NFTs still fuzzy
There are still a lot of newcomers to the metaverse. Data from the recent Global Crypto Literacy Survey shows that 6 out of 10 respondents couldn’t answer questions about non-fungible tokens (NFTs).
This data could actually be interpreted two ways: One, for many, 2021 feels like the year of the NFT. Between digital artist Beeple auctioning his NFT “Everydays” for $69 million at the famous auction house, Christie’s — to Facebook pivoting and going all in on a future build on virtual worlds and augmented reality, aka the metaverse — if anything, 2021 will go down as they year that NFTs became a big deal.
In other regards, the data could be interpreted the other way: 40 percent of respondents do know about NFTs, which again, given the newness might be a sign that innovative trends within crypto are gaining traction faster.
This trend is probably true of most new technologies. People that use the tech, or are curious about the tech, begin a journey of self-education that ultimately leads to becoming better informed about what they are using.
On wrinkle though, crypto is not really like any other technology adoption curve we have seen so far. One reason: Crypto is not just a new gadget or a new tool. It’s actually an entirely new way of doing things, or organizing society, of conducting business, and of investing in the future.
And sometimes crypto can feel confusing, or dense. But it doesn’t have to be. Now there are so many interesting entry points — from trading cash for crypto to using crypto in games or for collecting art — that hopefully the full extent of crypto and all of the use cases will resonate more widely.
Ultimately, crypto feeling more accessible and making it more intuitive is what will drive future waves of mass adoption. And in that spirit, it’s always a good time to learn more.
All about the NFT
Put simply, a non-fungible token is a unique digital tag that can be applied, or “minted” to digital artifacts. This system of unique tags, which are stored on decentralized blockchains, allow people for the first time ever to easily create and enforce things like digital property rights by showing a clear ownership history.

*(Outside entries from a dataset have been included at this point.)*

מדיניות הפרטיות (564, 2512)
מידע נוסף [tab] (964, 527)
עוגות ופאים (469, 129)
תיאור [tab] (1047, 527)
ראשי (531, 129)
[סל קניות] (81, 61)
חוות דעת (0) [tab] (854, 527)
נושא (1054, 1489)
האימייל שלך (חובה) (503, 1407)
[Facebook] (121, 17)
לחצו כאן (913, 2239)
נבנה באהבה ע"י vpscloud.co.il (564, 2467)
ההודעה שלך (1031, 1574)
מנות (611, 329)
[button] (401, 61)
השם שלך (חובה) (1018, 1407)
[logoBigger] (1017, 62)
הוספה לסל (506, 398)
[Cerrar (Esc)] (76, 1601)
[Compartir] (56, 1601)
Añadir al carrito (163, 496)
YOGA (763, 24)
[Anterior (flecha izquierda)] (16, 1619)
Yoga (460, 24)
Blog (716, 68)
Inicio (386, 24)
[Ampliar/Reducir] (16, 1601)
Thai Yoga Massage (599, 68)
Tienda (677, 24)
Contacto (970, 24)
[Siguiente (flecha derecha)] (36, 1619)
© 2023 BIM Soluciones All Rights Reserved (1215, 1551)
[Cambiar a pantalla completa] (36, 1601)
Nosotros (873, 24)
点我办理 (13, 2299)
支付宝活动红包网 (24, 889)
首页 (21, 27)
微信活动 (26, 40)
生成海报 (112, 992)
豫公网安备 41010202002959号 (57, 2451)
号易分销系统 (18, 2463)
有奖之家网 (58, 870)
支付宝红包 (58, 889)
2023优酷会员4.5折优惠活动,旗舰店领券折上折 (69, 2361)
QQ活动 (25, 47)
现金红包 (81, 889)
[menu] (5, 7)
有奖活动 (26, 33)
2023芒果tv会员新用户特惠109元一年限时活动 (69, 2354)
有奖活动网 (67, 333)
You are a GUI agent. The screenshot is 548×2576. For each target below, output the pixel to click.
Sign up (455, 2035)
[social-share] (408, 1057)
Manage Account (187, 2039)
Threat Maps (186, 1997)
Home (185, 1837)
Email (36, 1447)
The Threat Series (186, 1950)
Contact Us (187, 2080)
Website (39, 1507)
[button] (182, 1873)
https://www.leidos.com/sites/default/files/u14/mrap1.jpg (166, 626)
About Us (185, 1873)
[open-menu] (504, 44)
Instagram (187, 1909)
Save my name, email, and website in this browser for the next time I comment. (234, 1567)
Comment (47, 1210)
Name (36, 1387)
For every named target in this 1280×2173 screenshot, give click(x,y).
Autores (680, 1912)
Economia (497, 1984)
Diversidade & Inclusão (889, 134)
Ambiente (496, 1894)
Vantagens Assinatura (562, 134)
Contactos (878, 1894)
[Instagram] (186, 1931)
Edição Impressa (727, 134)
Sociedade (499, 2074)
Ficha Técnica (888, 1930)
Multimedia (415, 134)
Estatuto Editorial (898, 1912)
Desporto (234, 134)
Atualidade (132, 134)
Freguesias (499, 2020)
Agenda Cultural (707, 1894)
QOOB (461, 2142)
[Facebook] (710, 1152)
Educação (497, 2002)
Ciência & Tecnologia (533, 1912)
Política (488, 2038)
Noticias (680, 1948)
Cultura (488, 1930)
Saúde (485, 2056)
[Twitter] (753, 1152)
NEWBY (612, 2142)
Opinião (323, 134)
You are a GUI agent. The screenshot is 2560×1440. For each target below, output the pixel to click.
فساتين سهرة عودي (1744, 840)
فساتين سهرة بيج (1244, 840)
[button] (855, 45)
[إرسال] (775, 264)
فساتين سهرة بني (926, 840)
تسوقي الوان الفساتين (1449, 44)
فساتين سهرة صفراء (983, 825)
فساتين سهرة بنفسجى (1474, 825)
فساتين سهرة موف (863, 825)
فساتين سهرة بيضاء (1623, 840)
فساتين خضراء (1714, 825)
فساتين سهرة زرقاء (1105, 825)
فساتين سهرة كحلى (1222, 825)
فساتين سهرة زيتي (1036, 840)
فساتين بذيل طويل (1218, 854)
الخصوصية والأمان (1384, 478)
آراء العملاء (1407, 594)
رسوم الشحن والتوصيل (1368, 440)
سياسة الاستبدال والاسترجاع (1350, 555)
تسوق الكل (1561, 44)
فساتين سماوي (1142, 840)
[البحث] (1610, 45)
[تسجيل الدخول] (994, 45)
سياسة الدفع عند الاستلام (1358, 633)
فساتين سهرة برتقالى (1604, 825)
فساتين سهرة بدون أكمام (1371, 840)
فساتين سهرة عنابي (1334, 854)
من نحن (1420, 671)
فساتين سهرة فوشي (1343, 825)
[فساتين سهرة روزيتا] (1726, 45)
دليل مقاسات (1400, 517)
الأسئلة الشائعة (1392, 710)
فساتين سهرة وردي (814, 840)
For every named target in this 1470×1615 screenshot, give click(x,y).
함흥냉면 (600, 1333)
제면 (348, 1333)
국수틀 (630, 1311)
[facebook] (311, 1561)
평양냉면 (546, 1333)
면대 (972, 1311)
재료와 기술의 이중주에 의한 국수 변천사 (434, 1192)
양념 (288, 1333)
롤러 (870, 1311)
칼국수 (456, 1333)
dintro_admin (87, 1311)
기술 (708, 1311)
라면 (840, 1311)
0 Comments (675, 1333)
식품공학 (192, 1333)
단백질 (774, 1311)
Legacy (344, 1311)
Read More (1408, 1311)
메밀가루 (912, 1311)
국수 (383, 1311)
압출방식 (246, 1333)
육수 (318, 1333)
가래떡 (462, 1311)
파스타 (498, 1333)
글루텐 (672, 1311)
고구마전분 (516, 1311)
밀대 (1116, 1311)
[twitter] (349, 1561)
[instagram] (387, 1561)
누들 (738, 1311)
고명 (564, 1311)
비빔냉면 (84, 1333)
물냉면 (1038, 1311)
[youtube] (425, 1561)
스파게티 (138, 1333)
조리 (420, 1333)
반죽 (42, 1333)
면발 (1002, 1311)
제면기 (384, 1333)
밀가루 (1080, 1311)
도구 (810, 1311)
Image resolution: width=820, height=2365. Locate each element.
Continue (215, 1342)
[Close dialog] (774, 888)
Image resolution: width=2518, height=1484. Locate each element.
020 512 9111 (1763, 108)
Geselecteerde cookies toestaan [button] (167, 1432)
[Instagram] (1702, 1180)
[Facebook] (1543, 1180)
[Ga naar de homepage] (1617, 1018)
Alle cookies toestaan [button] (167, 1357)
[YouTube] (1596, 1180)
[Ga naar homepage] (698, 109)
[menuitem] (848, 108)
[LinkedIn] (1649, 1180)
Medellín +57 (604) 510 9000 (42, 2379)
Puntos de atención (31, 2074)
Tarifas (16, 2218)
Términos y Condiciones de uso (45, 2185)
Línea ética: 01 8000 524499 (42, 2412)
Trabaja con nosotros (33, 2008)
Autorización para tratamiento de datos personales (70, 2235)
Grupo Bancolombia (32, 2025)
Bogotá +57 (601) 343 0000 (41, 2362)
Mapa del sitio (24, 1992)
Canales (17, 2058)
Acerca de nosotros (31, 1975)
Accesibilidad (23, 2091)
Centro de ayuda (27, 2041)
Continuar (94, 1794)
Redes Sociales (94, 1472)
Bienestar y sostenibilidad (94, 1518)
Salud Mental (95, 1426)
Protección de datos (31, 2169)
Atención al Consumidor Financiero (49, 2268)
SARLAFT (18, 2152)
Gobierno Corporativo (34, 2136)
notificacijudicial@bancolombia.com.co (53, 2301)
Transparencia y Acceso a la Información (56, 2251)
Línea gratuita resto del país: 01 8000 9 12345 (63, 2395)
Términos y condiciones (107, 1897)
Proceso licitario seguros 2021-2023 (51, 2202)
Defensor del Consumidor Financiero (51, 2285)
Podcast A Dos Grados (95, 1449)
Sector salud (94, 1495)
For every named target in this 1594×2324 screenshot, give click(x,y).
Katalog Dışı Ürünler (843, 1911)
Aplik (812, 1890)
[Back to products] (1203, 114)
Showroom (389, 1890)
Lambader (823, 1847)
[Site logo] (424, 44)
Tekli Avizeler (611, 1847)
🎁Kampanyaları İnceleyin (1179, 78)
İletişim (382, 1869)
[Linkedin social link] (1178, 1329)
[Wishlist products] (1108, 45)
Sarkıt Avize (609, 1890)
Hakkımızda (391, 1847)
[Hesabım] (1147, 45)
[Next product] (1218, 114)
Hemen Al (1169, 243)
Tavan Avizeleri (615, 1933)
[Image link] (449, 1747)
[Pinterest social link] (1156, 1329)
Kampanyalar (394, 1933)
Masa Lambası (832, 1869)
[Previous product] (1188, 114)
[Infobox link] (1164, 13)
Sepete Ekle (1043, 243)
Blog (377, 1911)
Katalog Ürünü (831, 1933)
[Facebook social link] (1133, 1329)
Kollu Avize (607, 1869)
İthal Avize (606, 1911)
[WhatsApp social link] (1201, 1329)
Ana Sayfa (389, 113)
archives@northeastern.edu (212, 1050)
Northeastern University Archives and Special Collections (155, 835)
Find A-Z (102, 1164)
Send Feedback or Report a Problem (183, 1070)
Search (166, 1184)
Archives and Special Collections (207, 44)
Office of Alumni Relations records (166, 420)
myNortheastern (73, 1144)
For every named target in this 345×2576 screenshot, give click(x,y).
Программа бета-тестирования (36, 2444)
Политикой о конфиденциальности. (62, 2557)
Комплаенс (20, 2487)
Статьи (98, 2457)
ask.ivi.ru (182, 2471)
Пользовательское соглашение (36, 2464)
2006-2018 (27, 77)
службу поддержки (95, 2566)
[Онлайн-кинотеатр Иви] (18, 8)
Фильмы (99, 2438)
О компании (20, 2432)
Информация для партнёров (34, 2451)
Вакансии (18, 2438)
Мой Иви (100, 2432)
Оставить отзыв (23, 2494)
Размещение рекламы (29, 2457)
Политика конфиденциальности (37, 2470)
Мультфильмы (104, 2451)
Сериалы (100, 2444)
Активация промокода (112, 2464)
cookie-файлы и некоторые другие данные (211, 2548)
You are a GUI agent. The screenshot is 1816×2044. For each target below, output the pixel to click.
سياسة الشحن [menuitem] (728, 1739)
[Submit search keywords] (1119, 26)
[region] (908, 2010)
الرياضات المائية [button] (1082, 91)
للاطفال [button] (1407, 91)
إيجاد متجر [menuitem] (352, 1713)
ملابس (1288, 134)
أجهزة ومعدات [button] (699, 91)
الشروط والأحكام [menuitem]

One of the most interesting trends emerging out of the NFT trend is that there seems to be a wide range of applications and appetite for unique digital tokens.
And this makes sense. In a lot of ways, crypto broadly — the idea of decentralized, peer-to-peer systems of digital exchange and value transfer — is really what was missing from the overall design and functionality of the internet.
Even today, big internet companies that capture and sell our data and identity are like the lords of yesterday. These extractive lords are allowed to operate digital monopolies based on mass media business models because there haven’t really been any good alternatives that can operate at the same scale and with the same efficiency.
And that’s where NFTs come in. Because people can clearly show ownership via NFTs, new economic models and new ways of conducting business that are more peer-to-peer oriented and less surveillance capitalism driven are finally possible.
On top of that — we are already seeing that NFTs will unleash a new wave of creativity and individual expression on the internet. Giving artists, creators, and people that build and make things well-defined property rights and a means to sell the products of their creativity directly to global audiences without an intermediary or gatekeeper will be huge, and potentially alter the way that individual artists and other creatives are able to make a living.
Maybe the biggest NFT trend is the role that non-fungible tokens will play in building out the metaverse. Still in the earliest of days, the metaverse, a fully virtual and digitally immersive world, will likely be huge for the creation and adoption of the NFT model.